Then terrorism changed the world - and exposed raw religious differences between Muslims and their neighbors. Now the dispute is a bitter fight, and the county government is torn over which side to take. "It was already an issue of passion, an issue of opposition, and all that was present even before Sept. 11. It's going to be a tough decision," said Bert Nasuti, the chief county planner.
After a postponement because of the high emotions following the Sept. 11 attacks - and then the planning commission's move not to make a decision - the full county commission is to hear the debate Tuesday night.

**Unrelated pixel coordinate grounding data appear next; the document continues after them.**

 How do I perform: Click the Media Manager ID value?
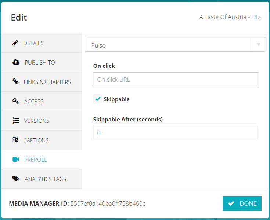pos(108,204)
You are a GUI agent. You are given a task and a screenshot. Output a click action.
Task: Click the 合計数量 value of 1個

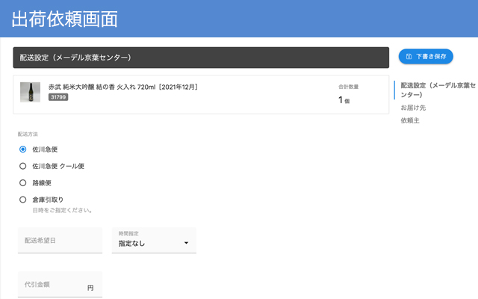click(x=344, y=100)
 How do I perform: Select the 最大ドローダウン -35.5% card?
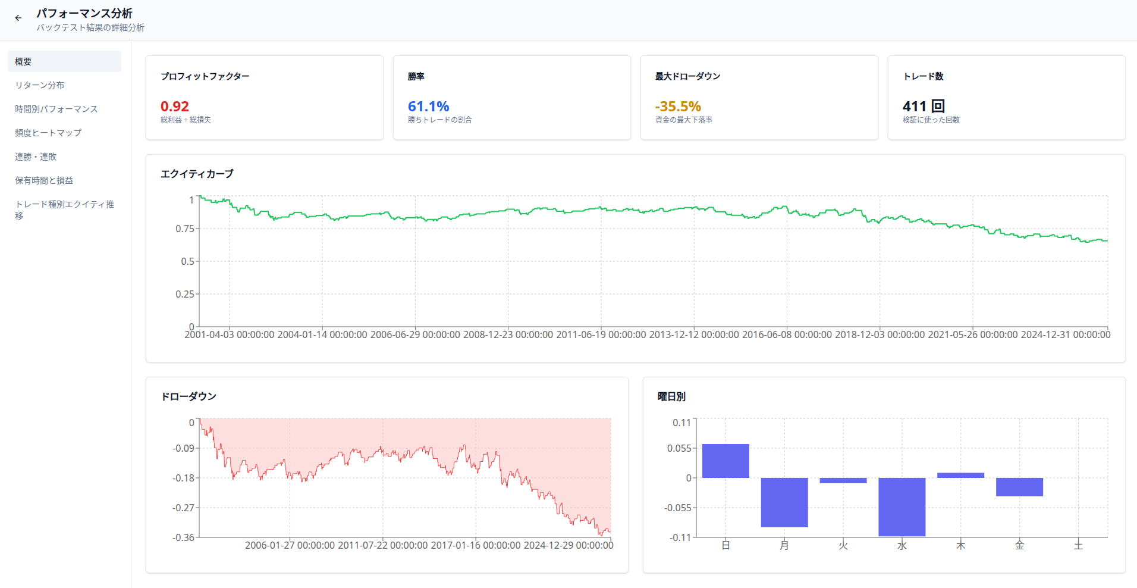759,98
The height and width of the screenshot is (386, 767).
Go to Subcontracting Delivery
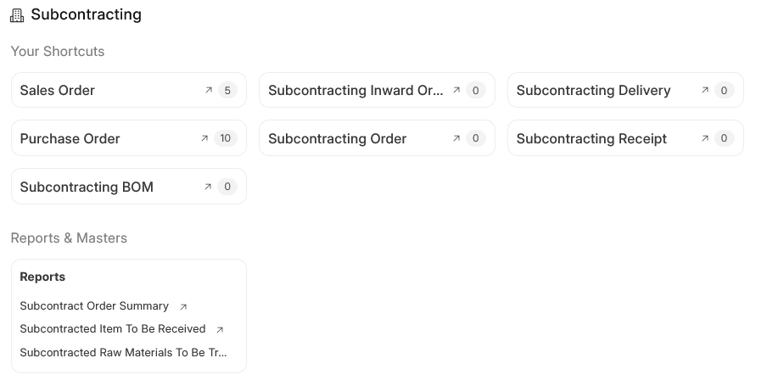[593, 91]
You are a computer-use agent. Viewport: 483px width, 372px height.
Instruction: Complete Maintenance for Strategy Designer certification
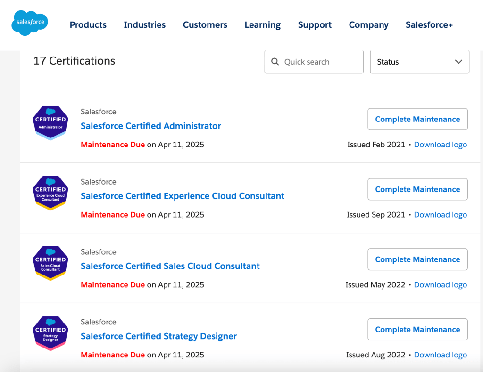pos(417,330)
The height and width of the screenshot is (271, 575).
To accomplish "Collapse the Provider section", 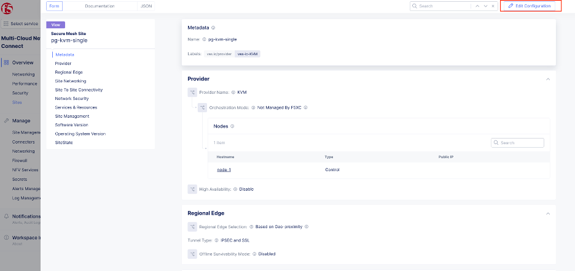I will click(547, 79).
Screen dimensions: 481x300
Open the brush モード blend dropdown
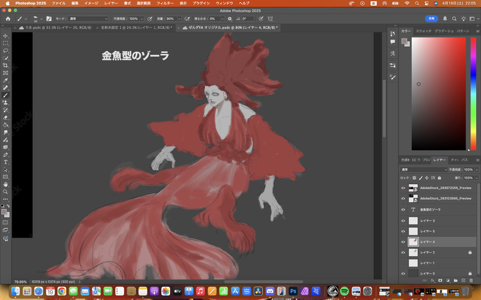[x=87, y=19]
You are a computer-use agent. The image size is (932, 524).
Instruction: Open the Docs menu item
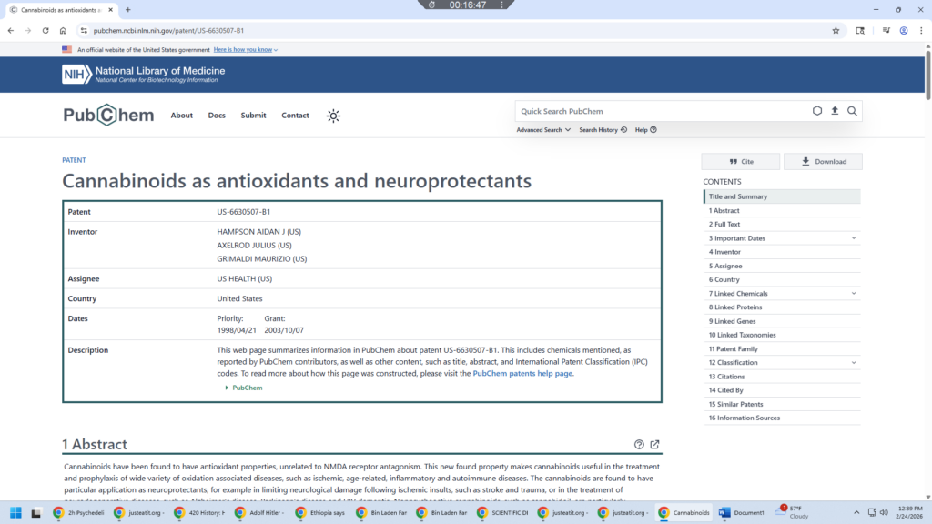(217, 116)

Proposing the cemetery is the Georgia Islamic Institute of Religious and Social Sciences, which wants to put a 1,500-plot burial ground on a 5-acre (2-hectare) parcel of land in the Grayson Oaks subdivision of this Atlanta suburb. But property owners say they are disturbed by the observant Muslims' burial ritual, which calls for wrapping the body in a shroud, without a casket or vault, and interring it within 24 hours of death.

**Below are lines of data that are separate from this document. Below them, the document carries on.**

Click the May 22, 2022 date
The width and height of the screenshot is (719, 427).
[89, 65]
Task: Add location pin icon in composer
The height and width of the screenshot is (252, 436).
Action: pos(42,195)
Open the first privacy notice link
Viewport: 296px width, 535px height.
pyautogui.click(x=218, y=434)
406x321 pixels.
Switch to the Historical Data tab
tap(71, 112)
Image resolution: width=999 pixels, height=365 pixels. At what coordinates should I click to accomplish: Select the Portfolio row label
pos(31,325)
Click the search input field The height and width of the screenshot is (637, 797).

Some residents say they worry that pathogens from the decomposing bodies would seep into the soil and poison groundwater, despite preliminary state environmental testing that has shown the cemetery would probably be safe. The Muslims once even suggested burying the bodies in coffins, but the offer has not satisfied the homeowners' concern. "I don't want my child to grow up in three years and have some disease from the water," homeowner Heather Stonecypher told the planning commission Feb. 5. "We don't want to be somebody's guinea pigs."
Jane Smith, a professor of Islamic studies at Hartford Seminary and the author of "Islam in America," said she could not recall a similar environmental dispute over a Muslim cemetery in the United States. But she said opposition to Muslim cemeteries is common, both in America and in Europe, by people unfamiliar with the religion who see it as an intrusion. "The issues that are being raised here are not surprising at all," she said. "There are four or five issues of major concern to Muslims, and one of them clearly is space to be able to appropriately dispose of their dead."
Sayyid M. Syeed, secretary-general of the Islamic Society of North America, said the dispute over environmental concerns is unique. "The Muslim population has increased so much during the last 25 years. We have these Muslim graveyards in almost every city. But this has not come up," he said.
Islamic institute attorney Dennis Still said the Grayson Oaks neighbors were attacking the Muslims as they might some bizarre cult. "This is a major world religion," he said at the planning commission meeting. "They value their dead no less than you or I. They are a part of this county. They are not some outside force."
Proposed cemetery site neighbor Virginia McIntosh directly addressed Hafiz Ghaffar Khan, the president of the Islamic institute, at the meeting and told him the cemetery would violate "the values of America." Khan reminded her of the support Pakistan has provided the United States in its war on terror. In the Middle East, he said, "we have separate Christian cemeteries everywhere."
The Grayson Oaks residents plan to raise their health concerns again at the county commission. "I take a bath every day," said Stonecypher, who suggested the Muslims seal the corpses in airtight bodybags. "I wash my body. I'm sure I wash away a lot of organisms. This will cause a significant problem for us."
For Muslims, the question is clear. "One of the first guarantees we have under the Constitution is freedom of religion," said Still, the attorney. "That's all this group wishes to have - free exercise of their religion."